蔗糖磷酸化酶突变体T155S对D-甘露糖的转糖苷反应体系：以终浓度为15％葡萄糖-1-磷酸为供体底物，10μL蔗糖磷酸化酶突变体T155S纯化物和浓度为5％的D-甘露糖在45℃、pH 6.5条件下反应12小时，然后将反应物放置在沸水中10分钟终止反应，室温冷却，进行HPLC分析，检测其反应产物。

HPLC工作条件：安捷伦1260色谱仪；示差折光检测器；色谱柱：安捷伦氨基色谱柱(250×4.6mm)；流动相：乙腈：双蒸水＝68：32；流速1mL/min；进样量20μL；柱温：25℃。

突变前的蔗糖磷酸化酶Bspase也按照上述突变体的反应体系测定它对D-甘露糖的转糖苷功能。

HPLC工作条件：安捷伦1100色谱仪；示差折光检测器；色谱柱：AlltimaAminoz 5μm色谱柱(250×4.6mm)；流动相：乙腈：双蒸水＝75：25；流速1mL/min；进样量20μL；柱温：25℃。

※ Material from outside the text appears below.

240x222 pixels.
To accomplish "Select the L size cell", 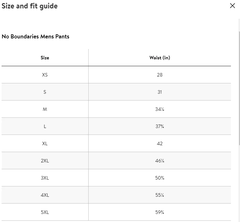I will tap(45, 126).
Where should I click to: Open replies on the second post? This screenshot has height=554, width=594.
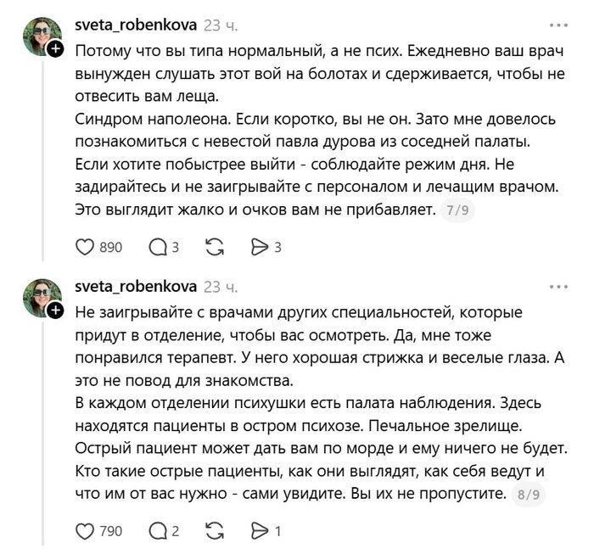(158, 531)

将获得的突变后的T155S与突变前的Bspase对D-甘露糖的转糖苷产物HPLC结果进行比较分析。

结果如图2、图3所示，蔗糖磷酸化酶Bspase的转糖苷产物中没有新的反应产物出现，只有一个与D-甘露糖相同出峰时间的样品峰(出峰时间为8.273分钟)，而本发明的蔗糖磷酸化酶的突变体T155S对D-甘露糖转糖苷产物中有新的产物反应出现，除有一个D-甘露糖峰(6.466分钟)外还有新的样品峰(8.424分钟)，说明蔗糖磷酸化酶Bspase对D-甘露糖没有转糖苷反应活性，而本发明的蔗糖磷酸化酶的突变体T155S对D-甘露糖具有转糖苷反应活性。

Claims

1.一种蔗糖磷酸化酶的突变体T155S，其特征在于：由506个氨基酸组成，其氨基酸序列如SEQ ID NO:1所示。

2.一种宿主细胞，其特征在于：它含有权利要求1所述的蔗糖磷酸化酶突变体T155S的原核细胞或真核细胞。

3.权利要求1所述的蔗糖磷酸化酶突变体T155S在甘露糖葡萄糖基化方面的应用。